EXTRACT TO READ ->
— BEGIN —

Gregory Paul Landry (born December 18, 1946) is an American former professional football player who was a quarterback in the National Football League (NFL) from 1968 to 1981, and again in 1984. He played for the Detroit Lions, Baltimore Colts and Chicago Bears.  He played college football at Massachusetts from 1965–1967. He became an assistant coach after his playing career.

Playing career
Landry was the first quarterback selected in the first round (11th overall) of the 1968 NFL Draft after a stellar career at the University of Massachusetts where he was selected All-Yankee Conference for two seasons. In 1971, as a member of the Lions, he passed for 2,237 yards and 16 touchdowns and was named to his only Pro Bowl that year. In 1976, Landry passed for 2,191 yards and 17 touchdowns and was named the NFL's Comeback Player of the Year. He established a couple of passing records with the Lions. He was benched by Lions head coach Tommy Hudspeth late in the 1977 season and supplanted by Gary Danielson as the starting quarterback the following year.

— END —

WHAT IS NEEDED -> Please continue the Greg Landry biography from the point where it stops. The records are material separate from the Greg Landry biography.

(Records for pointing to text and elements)
— BEGIN —

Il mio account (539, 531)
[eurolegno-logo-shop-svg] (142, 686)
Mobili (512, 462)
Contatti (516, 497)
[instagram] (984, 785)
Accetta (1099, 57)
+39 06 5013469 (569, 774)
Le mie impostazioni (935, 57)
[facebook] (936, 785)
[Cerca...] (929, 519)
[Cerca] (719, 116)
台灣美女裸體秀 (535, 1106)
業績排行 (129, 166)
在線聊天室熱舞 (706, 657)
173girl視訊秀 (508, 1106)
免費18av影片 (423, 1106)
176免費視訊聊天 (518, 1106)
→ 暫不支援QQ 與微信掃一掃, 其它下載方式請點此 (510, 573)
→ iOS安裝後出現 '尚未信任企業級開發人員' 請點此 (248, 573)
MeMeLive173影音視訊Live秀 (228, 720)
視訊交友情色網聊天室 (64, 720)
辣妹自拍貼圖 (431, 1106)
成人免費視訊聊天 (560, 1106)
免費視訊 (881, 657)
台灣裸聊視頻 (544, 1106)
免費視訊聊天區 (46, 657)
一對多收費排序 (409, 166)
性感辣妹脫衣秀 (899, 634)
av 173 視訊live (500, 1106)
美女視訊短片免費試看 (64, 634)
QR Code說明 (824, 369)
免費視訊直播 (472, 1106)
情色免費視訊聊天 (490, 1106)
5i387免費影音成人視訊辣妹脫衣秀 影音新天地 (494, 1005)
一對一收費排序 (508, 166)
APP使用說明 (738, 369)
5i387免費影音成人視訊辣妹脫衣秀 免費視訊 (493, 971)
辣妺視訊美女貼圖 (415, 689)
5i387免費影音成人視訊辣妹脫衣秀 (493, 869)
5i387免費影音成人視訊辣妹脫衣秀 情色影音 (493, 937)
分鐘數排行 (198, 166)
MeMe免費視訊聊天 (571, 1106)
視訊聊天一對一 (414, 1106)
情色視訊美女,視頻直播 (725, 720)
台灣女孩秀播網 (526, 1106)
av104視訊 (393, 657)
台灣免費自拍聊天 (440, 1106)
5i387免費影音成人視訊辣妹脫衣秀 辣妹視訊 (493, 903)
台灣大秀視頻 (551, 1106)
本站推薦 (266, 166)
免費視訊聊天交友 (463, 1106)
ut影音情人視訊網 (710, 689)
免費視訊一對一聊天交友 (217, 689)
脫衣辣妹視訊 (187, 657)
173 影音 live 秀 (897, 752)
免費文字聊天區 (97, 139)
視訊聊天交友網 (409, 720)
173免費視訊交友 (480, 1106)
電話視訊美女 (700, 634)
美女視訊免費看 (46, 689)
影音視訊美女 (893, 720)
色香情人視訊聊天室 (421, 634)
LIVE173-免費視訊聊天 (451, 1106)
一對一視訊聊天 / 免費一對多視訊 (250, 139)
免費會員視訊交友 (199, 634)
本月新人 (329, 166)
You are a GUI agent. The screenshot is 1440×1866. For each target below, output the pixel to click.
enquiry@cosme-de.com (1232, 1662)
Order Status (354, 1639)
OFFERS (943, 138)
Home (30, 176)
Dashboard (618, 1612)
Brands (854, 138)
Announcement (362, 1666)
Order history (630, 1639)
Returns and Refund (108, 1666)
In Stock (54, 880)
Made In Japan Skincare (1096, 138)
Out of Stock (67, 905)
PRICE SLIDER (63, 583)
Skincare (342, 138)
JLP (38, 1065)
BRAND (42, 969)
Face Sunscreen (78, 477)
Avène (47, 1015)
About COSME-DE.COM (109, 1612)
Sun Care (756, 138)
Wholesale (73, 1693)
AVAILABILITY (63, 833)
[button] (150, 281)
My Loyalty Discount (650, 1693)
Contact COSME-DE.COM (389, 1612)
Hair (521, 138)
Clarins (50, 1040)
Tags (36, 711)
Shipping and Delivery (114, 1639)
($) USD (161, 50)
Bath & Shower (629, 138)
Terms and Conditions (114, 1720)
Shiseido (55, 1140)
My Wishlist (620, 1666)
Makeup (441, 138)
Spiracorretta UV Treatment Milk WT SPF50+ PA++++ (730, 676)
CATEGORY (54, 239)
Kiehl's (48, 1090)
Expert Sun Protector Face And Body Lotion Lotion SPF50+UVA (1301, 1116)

— END —

OUTPUT ->
Landry's request to be traded was granted when he was acquired by the Colts from the Lions for fourth- and fifth-round selections in 1979 (88th and 131st overall–Ulysses Norris and Pittsburgh center Walt Brown respectively) and a 1980 third-round pick (62nd overall–Mike Friede) on April 29, 1979. During his three seasons with the Colts, he played brilliantly in 1979 despite a 5–11 record after a season-ending injury to starting quarterback Bert Jones. He passed for a career best 2,932 yards and 15 touchdowns that season. He then played for George Allen on the Chicago Blitz and Arizona Wranglers in the United States Football League (USFL) in 1983 and 1984. He started one game as an emergency quarterback for the Chicago Bears in 1984 before retiring as a player.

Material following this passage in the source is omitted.